The frame rate is low for this screen capture, but it is real time. During the 64kB random read test, performance is great but nothing interesting happens, so wait another minute. About half-way through the 1 minute test of 8kB random reads, you can see the memory usage graph in Task Manager start to ramp. In under one minute, the non-paged pool has consumed all available RAM and performance has dropped from 700,000 IOPS for 8kB random reads to about 240,000 IOPS for 4kB random reads. (Sorry, we put task manager on top to watch the memory usage grow and that hid the IOPS performance during the rest of the 8kB test.) As we have noted before, SSD performance stresses many aspects of a system where issues were previously unknown. You can refer to ION’s previously published benchmark results to see how the performance with 8kB and 4kB random reads compared back in March 2015.
The only memory leaks that ION could find documented described the non-paged pool growing by 1GB per day. This capture shows non-paged pool growing by about 62GB in about 1 minute.
When we checked back on this system 18 hours later, TaskManager still shows over half of memory in use, but shows only 1.3GB in the non-paged pool. SysInternal’s RamMap, however, still shows 34GB in the non-paged pool.

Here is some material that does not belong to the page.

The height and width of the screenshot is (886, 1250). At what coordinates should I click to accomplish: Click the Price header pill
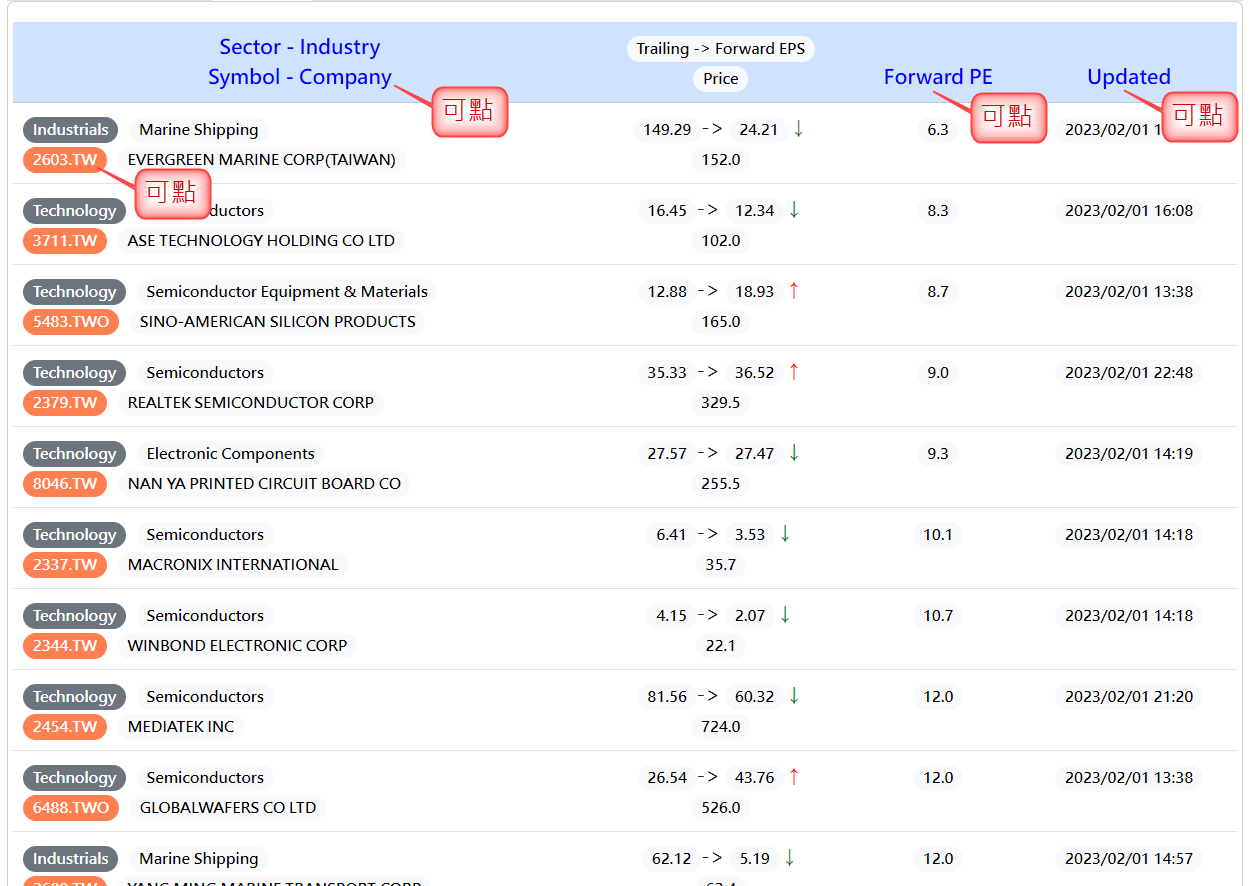pos(720,79)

When IOmeter is run locally, with all managers and all workers ON the SR-71mach5 SpeedServer, using similar parameters, the non-paged pool stays steady at less than 500MB, even on a long sweep with over 2 hours per test including 64kB Random Write, 64kB Random Read, 32kB Random Read, 16kB Random Read, 8kB Random Read, 4kB Random Read, 8kB OLTP, and 64kB OLTP. We believe that this suggests that the memory leak is somewhere in file services, SMB3, or elsewhere in the network stack.